==== Material provided

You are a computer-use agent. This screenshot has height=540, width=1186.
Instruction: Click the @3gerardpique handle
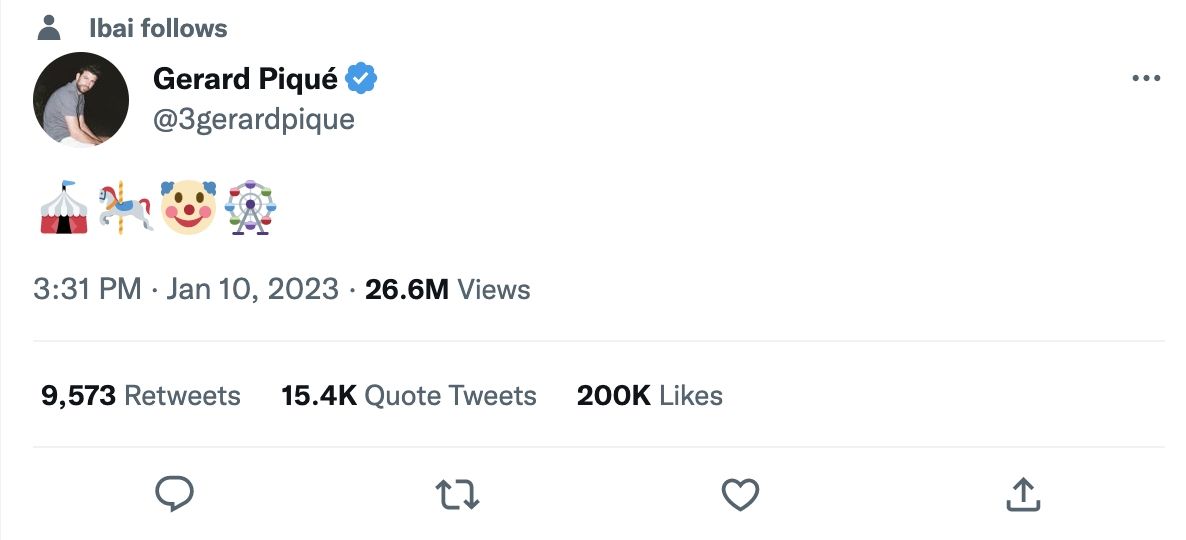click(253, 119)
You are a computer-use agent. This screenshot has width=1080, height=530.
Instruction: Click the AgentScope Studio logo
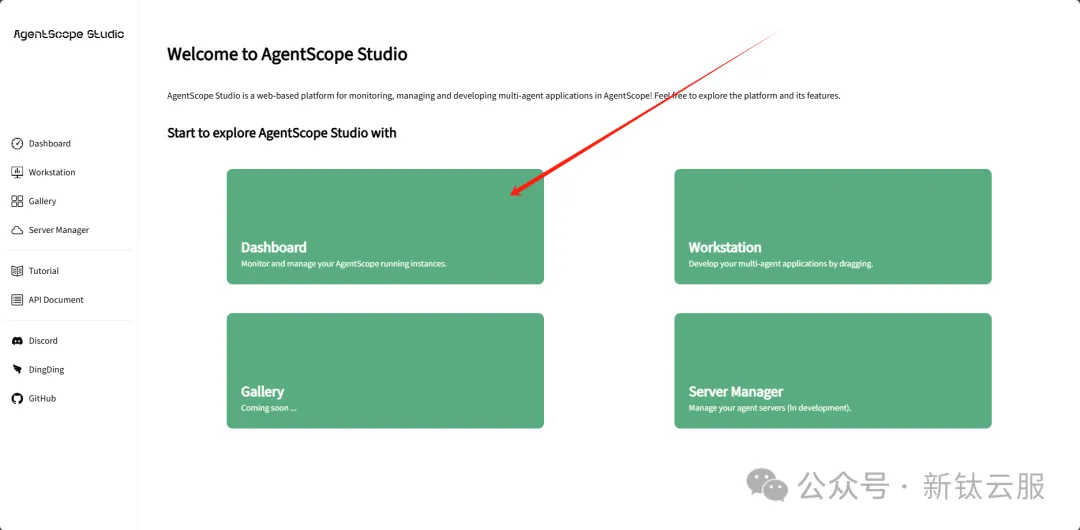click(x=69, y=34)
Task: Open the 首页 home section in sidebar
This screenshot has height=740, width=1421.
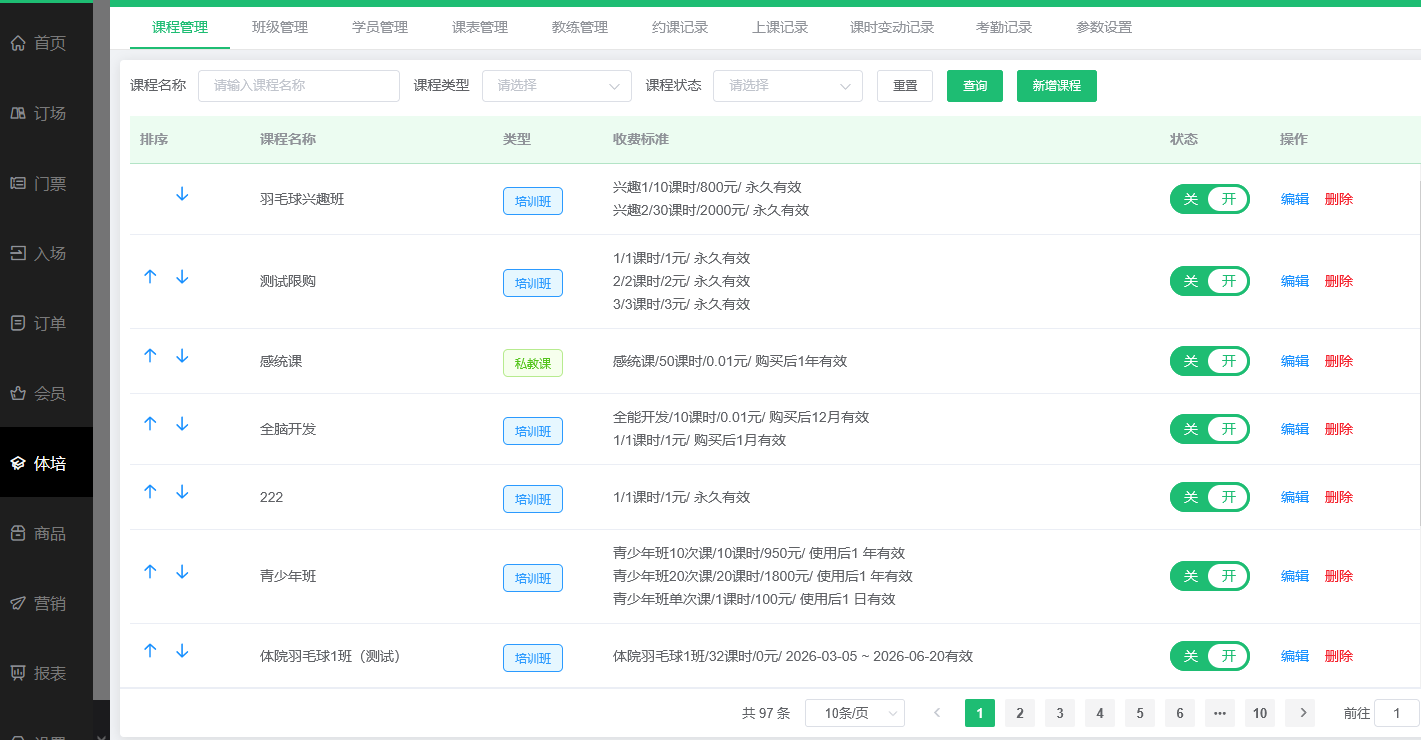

========

Problem to solve:
Produce a word-for-word copy of the records, omitting all images.

Finished task:
You are a computer-use agent. This screenshot has height=540, width=1186.
Instruction: Click the @3gerardpique handle
click(253, 119)
You are a computer-use agent. This screenshot has width=1080, height=530.
Instruction: Click the AgentScope Studio logo
click(x=69, y=34)
Task: Open the 首页 home section in sidebar
This screenshot has height=740, width=1421.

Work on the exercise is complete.